In our Defensive Banking 101 and Recession Training 101 seminars, we often advise of the potential danger in providing revolving financing to borrowers that may be secured by “bonded receivables.”
A bonded receivable, while typically a construction receivable, is any receivable resulting from the provision of goods or services under a job which is covered by a payment and/or performance bond issued by a surety. A surety bond guarantees a contractor’s full performance under a construction contract. The surety promises to undertake completion of the project or to pay out the amount of the bond to the project’s owner or developer in the event the bonded construction firm does not perform under its contract.
A lender’s underwriting for any revolving line of credit based on outstanding receivables will always depend on the strength of the receivables being financed. With respect to a bonded receivable, however, a lender faces additional pitfalls in addition to the customary concerns as to the ability of the borrower’s customer to pay what it owes and the potential danger that the customer will dispute payment of the receivable due to poor performance by the borrower under the construction project. The primary concern with bonded receivables which makes it difficult for lenders to rely upon them as collateral in their underwriting is that the rights of the surety (i.e. the bonding company) can unexpectedly prime or supersede the rights of a lender to collect the borrower’s receivables. This is true even if the lender has a first priority perfected security interest (i.e. by UCC filing) in the accounts receivable of a borrower. If a borrower does not live up to its commitments on a bonded project, the lender can lose its senior lien in the proceeds of an otherwise collectible account if the surety has declared a default under a payment or performance bond with respect to the project. That is because a surety under a defaulted bond acquires rights in the defaulting contractor’s existing and thereafter arising rights to payment as “subrogee” of the contractor and those subrogation rights take precedence over (i.e. prime) the lender’s UCC lien priority. Note that while some bonding contracts reference the right of the bonding company to file a UCC financing statement, a UCC filing by the surety is not required to establish its subrogation rights, since these rights arise outside the Uniform Commercial Code. The surety rather than the borrower is then entitled to receive payments on the project and hence the lender’s security interest no longer attaches to such receivables, unless and until the surety has recovered in full what it has expended as a result of the borrower’s default under the bond.

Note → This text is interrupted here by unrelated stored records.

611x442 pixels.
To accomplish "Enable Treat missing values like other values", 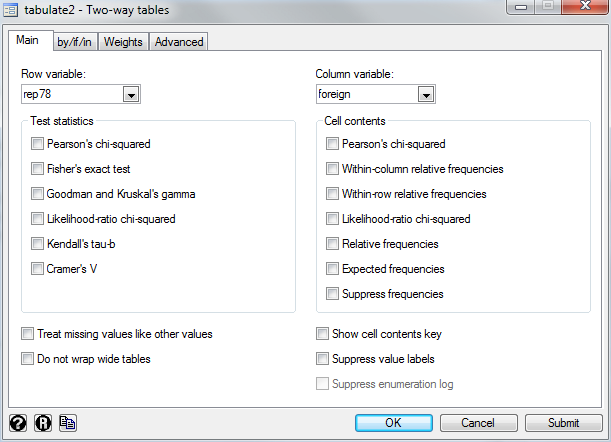I will [27, 334].
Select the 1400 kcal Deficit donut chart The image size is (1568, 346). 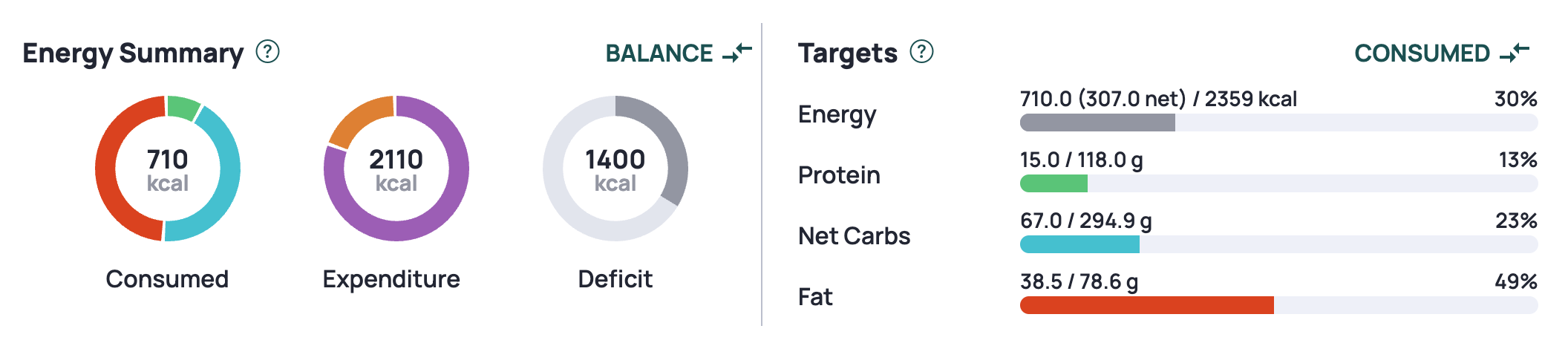[615, 169]
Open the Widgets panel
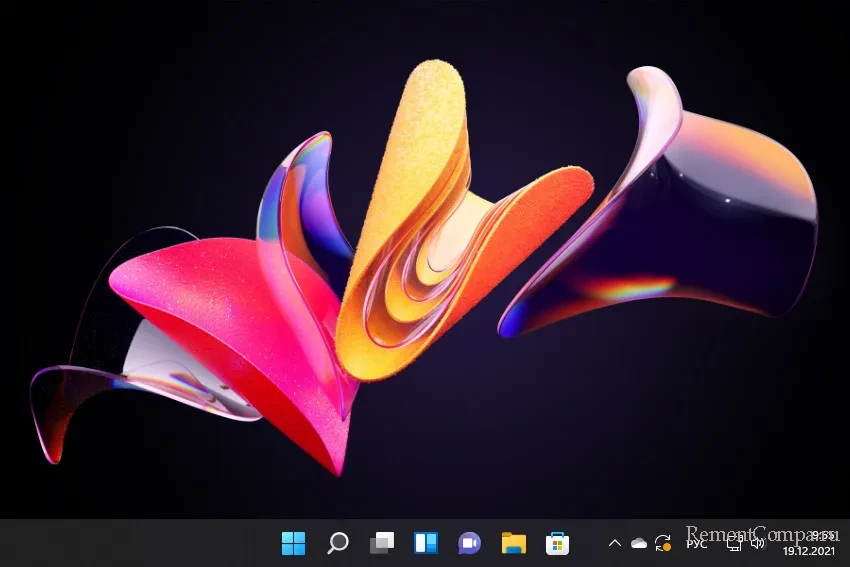This screenshot has height=567, width=850. click(425, 543)
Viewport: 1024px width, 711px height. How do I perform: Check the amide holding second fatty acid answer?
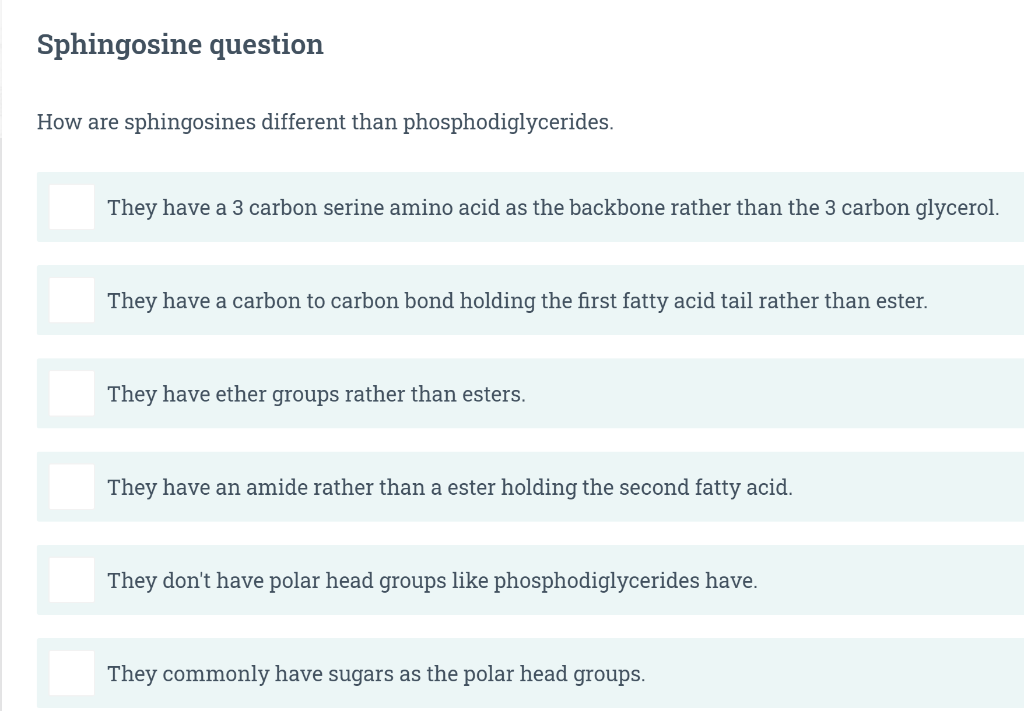tap(71, 486)

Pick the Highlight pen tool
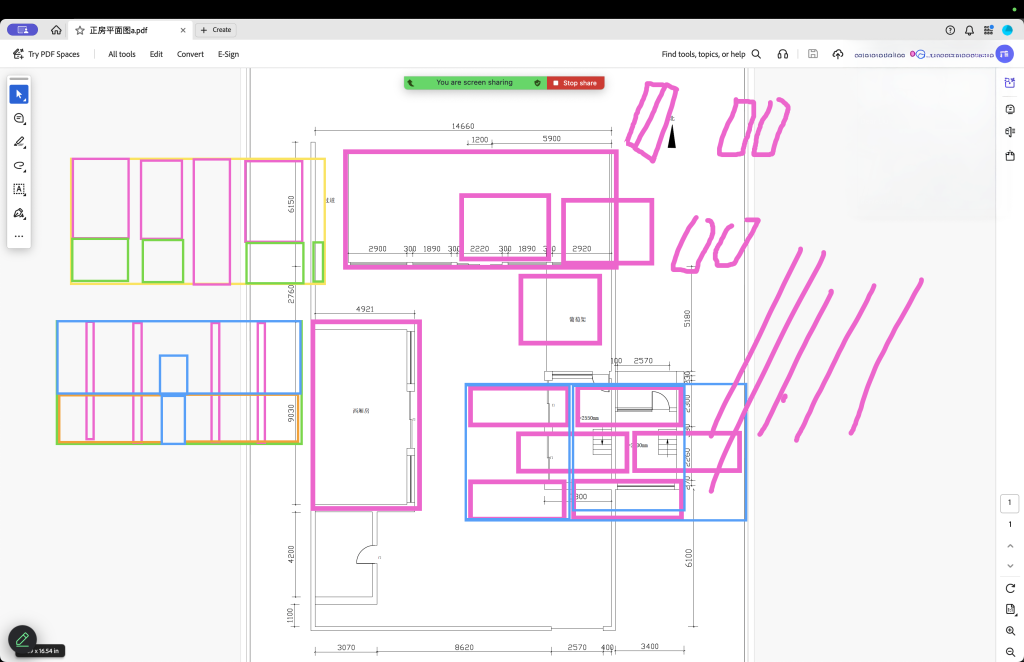pos(19,142)
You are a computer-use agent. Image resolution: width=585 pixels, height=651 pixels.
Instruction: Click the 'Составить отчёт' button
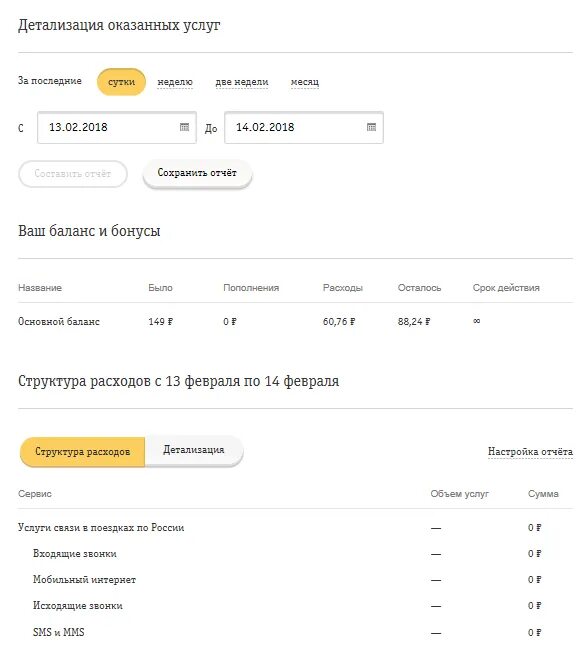point(73,174)
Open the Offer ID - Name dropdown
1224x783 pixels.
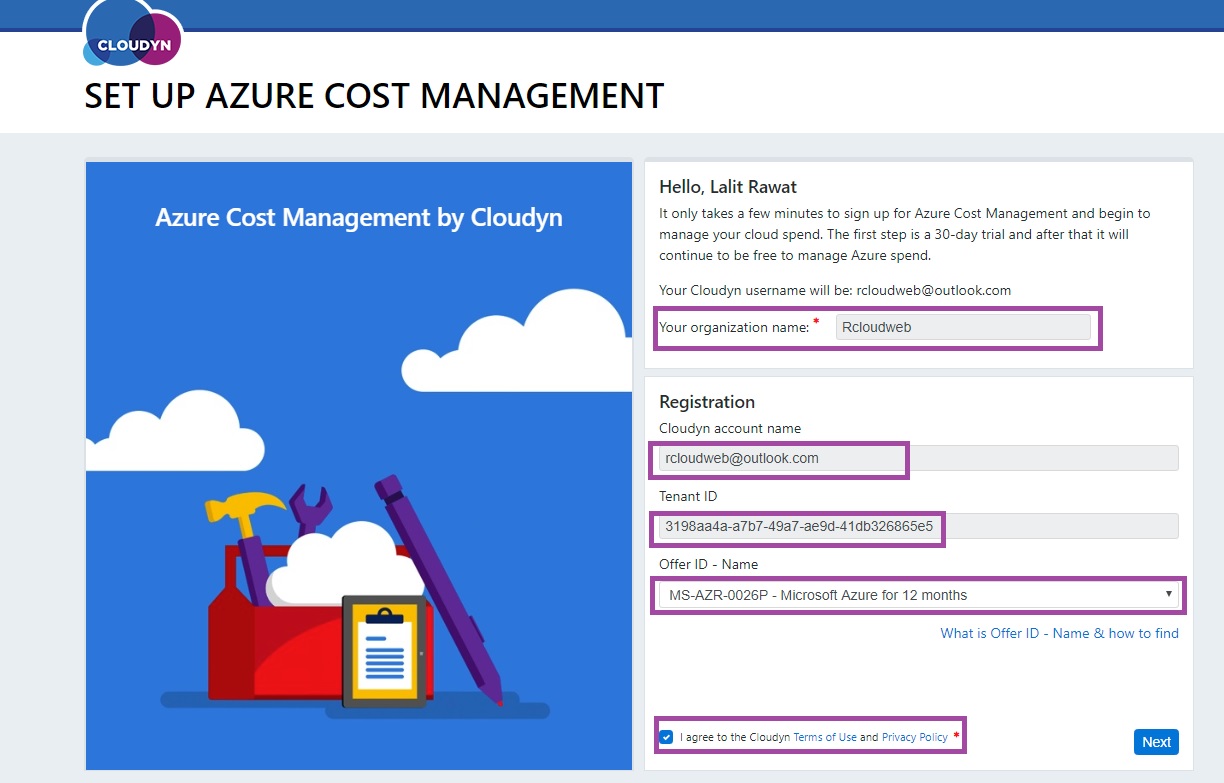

Where a borrower has receivables on multiple projects which are being financed by a lender, the lender likely only faces the loss of its priority security interest as to amounts becoming due on the defaulted bonded project and not as to amounts due to the borrower on the other bonded projects. This, however, is not a settled issue of law and disputes between the lender and the surety under these circumstances are likely. Sureties typically claim they are entitled to receive all payments due on any bonded project for which they are the surety to pay for not only completion costs, but also to recover more indirect expenses they incurred as a result of the default, including the expenses of monitoring and managing the project.
For these reasons, it is risky for a lender to rely upon bonded receivables when underwriting a line of credit to a contractor. Given the potential for the loss of priority in bonded receivables, lenders who do decide to include bonded receivables in their borrowing base calculation should closely monitor a contractor borrower’s performance on bonded projects and be prepared to either (i) deem bonded receivables ineligible for advance if a project starts experiencing delays or problems and then restrict advances to the borrower based on the bonded receivables, or (ii) agree upon the initial documentation of the loan to a lower (i.e., more cautious) advance rate with respect to bonded receivables in order to minimize the lender’s exposure on the bonded receivable in the event the lender is primed by the surety. An even better solution would be to obtain a subordination from the surety bonding a project, but we have not found this to be a common practice since there tends to be little motivation for the surety to agree to a subordinated position.
There are dangers to lending against bonded receivables and so lenders should proceed with caution and perhaps require secondary collateral in the event issues arise with a bonded project.
This communication is for informational purposes only and should not be construed as legal advice on any specific facts or circumstances.